South Korea's £670 Million AI Textbook Disaster Is a Warning European Schools Cannot Afford to Ignore

South Korea's $850 million AI textbook programme collapsed within four months of its March 2025 launch, undone by technical failures, factual errors, and woeful teacher preparation. With EU member states and the UK actively exploring AI-driven learning tools, the lessons from Seoul's expensive miscalculation deserve urgent attention in every education ministry from London to Warsaw.
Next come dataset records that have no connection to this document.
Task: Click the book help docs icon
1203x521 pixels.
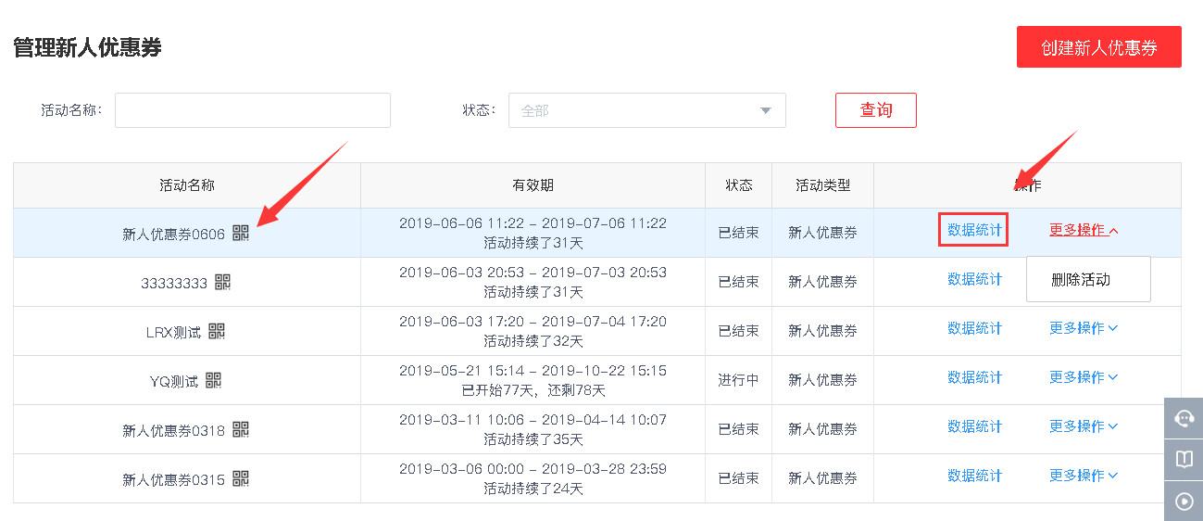Action: (1184, 459)
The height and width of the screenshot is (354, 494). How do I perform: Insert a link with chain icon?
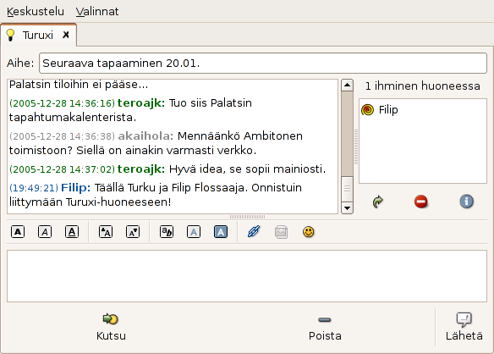pyautogui.click(x=254, y=232)
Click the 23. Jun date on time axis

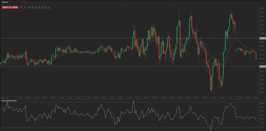239,98
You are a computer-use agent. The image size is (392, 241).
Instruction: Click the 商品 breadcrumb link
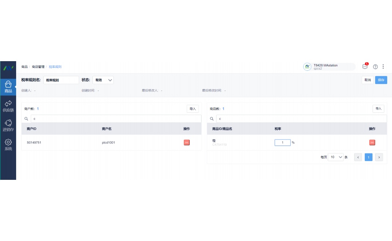tap(24, 67)
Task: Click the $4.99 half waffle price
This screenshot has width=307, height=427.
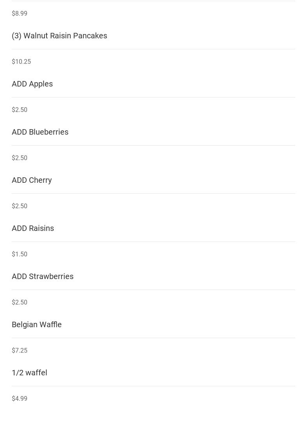Action: (x=19, y=399)
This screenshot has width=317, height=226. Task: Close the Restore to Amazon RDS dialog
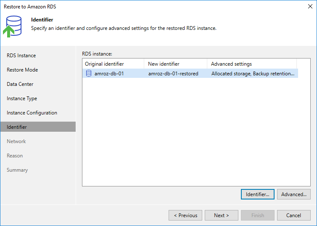[310, 7]
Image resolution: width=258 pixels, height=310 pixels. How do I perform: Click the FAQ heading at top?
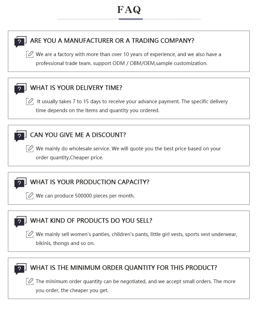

South Korea's AI textbook programme is dead. Launched in March 2025 with an $850 million commitment and backed by presidential fanfare, the initiative was reclassified as optional supplemental material within four months, and by December 2025 had been effectively abandoned by the majority of the 4,095 schools that had originally signed up. The story is not merely a footnote in Asian ed-tech history; it is a direct challenge to every European education minister currently weighing up AI-powered learning platforms as the next great reform.

What Went Wrong in Seoul

The South Korean government's AI Digital Textbook Promotion Plan promised personalised learning, reduced teacher workloads, and lower dropout rates. Seventy-six AI-powered textbooks covering mathematics, English, and coding were pushed into classrooms nationwide. The reality was immediate and ugly. Technical glitches halted lessons. Factual errors riddled the content. And teachers, 98.5% of whom had received no adequate training, found themselves troubleshooting software rather than delivering lessons.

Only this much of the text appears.